China’s self-proclaimed “peaceful rise” is over, so downplaying that country’s intentions and actions has consequences. If Washington will not accurately and firmly describe Beijing’s provocations, then the U.S. cannot be expected to act vigorously against its aggression. After all, persistent passivity creates the perception that America does not understand that China is aggressively pushing to replace it as the regional hegemon, or if the U.S. recognizes this, it is unwilling or too weak to stop its displacement. Either way, China’s smaller neighbors will continue to question American resolve and to hedge, and Beijing will view Washington’s conciliation as an invitation to supplant America’s perceived fading dominance — the purported natural outcome of a distant power distracted by budget cuts and more immediate battles in the Middle East and Eastern Europe, averse to disrupting its ties with the world’s second largest economy, and reluctant to confront an ascendant military rival in its own backyard.
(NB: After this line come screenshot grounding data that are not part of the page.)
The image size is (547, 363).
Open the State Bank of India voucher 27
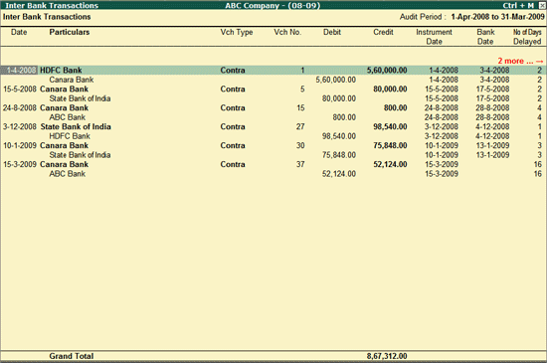[x=274, y=126]
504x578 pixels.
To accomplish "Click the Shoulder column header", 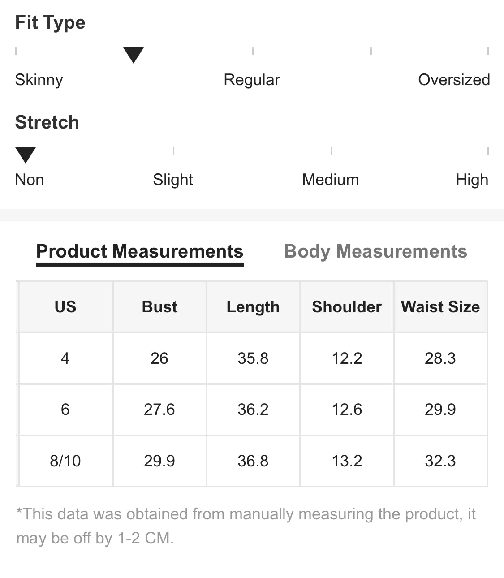I will pos(347,307).
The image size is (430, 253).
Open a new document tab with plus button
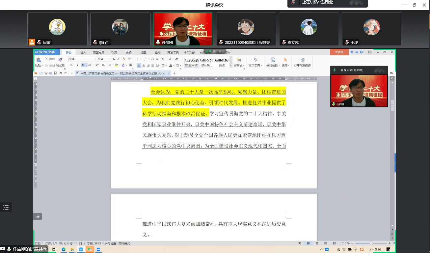point(175,73)
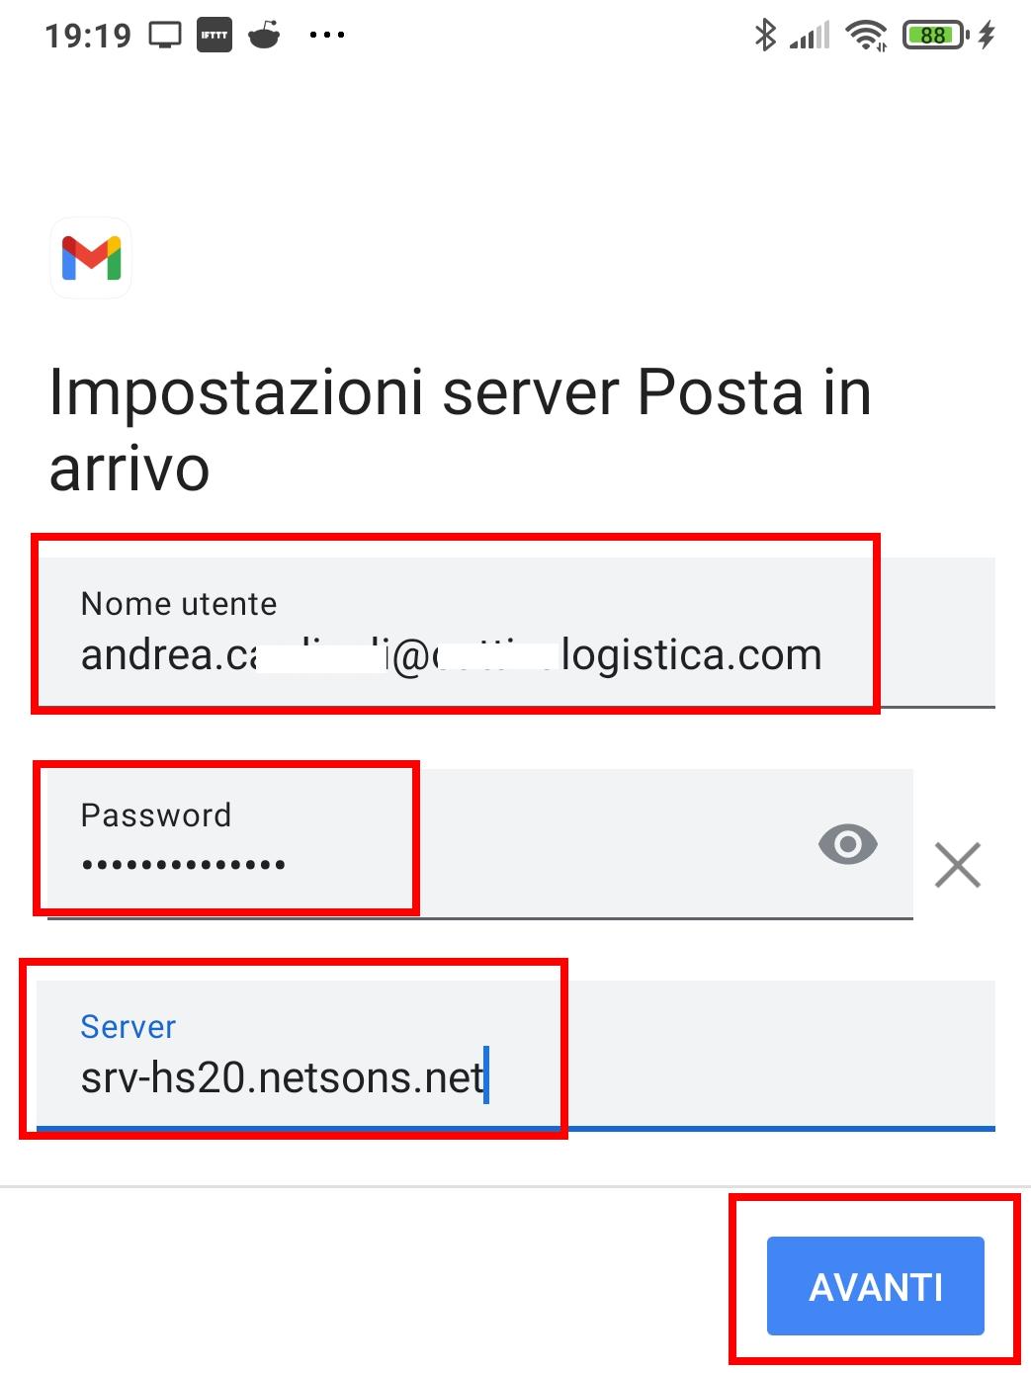Image resolution: width=1031 pixels, height=1373 pixels.
Task: Focus the Nome utente email field
Action: coord(452,654)
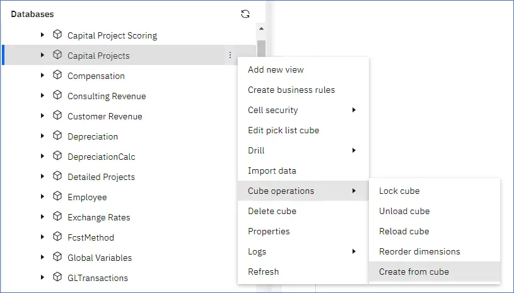The width and height of the screenshot is (514, 293).
Task: Select Lock cube option
Action: pyautogui.click(x=399, y=191)
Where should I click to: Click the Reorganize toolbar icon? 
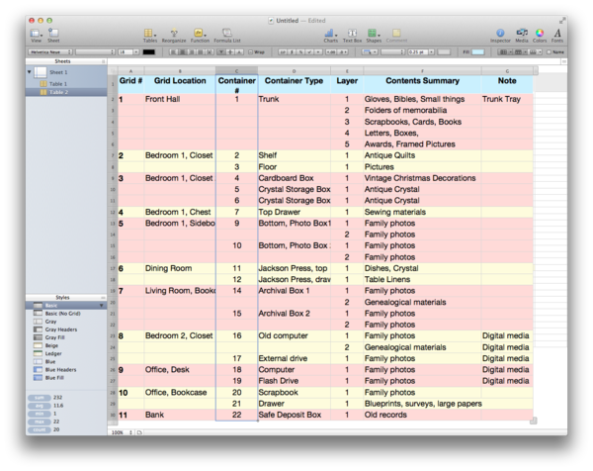174,33
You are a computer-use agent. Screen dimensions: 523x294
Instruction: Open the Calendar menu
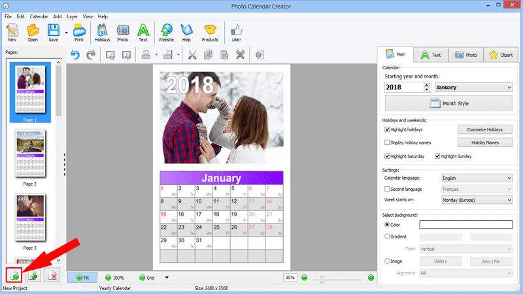[39, 16]
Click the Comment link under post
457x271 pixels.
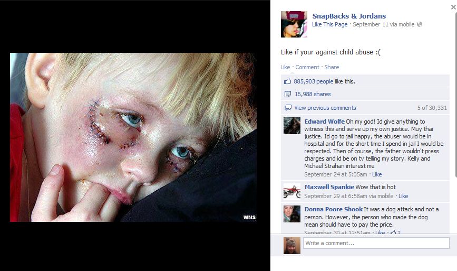click(307, 67)
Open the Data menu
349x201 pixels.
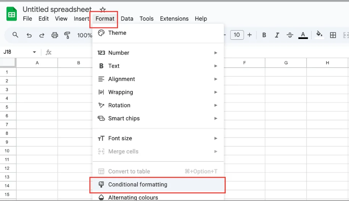pos(127,19)
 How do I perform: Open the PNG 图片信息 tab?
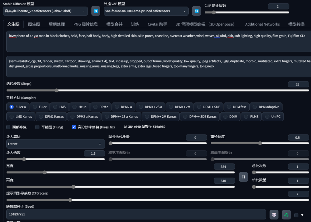86,24
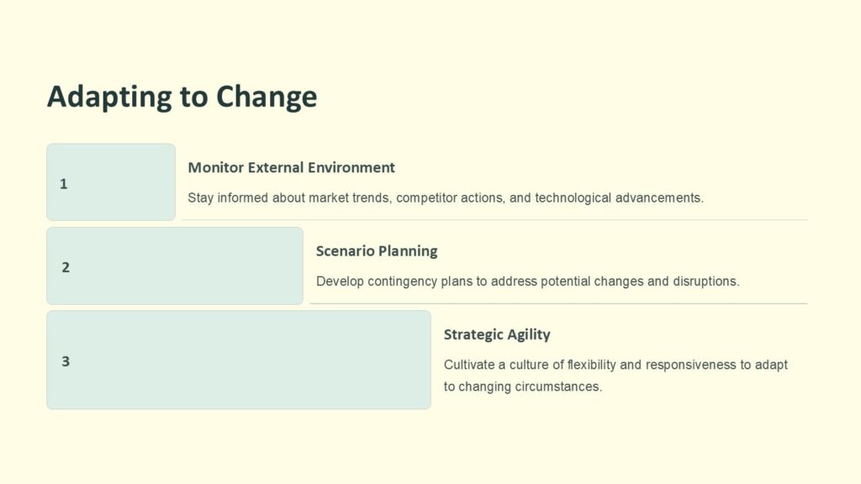
Task: Click the "Monitor External Environment" heading
Action: tap(291, 167)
These image problems are not hypothetical. For instance, a Chinese military officer said that because “we have decided that the U.S. is bluffing in the East China Sea, we should take this opportunity to respond to these empty provocations with something real.” Indeed, while the U.S. has held its tongue, Chinese hostility has escalated and its military reach has grown. For example, Beijing has ramped up from merely announcing its control of the South China Sea to building military facilities in and to forcefully denying rival claimants and the U.S. access to those waters. It is thus unsurprising that the fear of Chinese backlash caused a Vietnamese military officer to disclose — while Beijing was illegally exploring for oil and ramming and buzzing Vietnamese boats in Hanoi’s waters — that “[w]e’re talking to [the] U.S. [about increasing our countries’ military cooperation], but it is too early to say how the tensions now will change our approach. We have a lot to consider.”

None of this is to say that Washington should needlessly bash Beijing. Doing so would diminish China’s willingness to cooperate with the U.S. on important issues, stoke Chinese nationalism and thereby potentially force a Chinese overreaction, distort the narrative of China being the prime bully in Asia, and incentivize America’s regional partners to overplay their hands against China. Understated responses can be warranted, but not as a consistent approach to steadfast aggression. Strong China-targeted rhetoric from the U.S. — backed when necessary by resolute action — will prevent, not force, a conflict between the countries by raising the costs of Beijing’s transgressions, reducing the risk of Chinese miscalculation, and drawing new and existing regional partners deeper into America’s orbit.

Paul J. Leaf is a regular commentator on U.S. foreign policy. He worked on defense issues for a think tank and is now an attorney at an international law firm.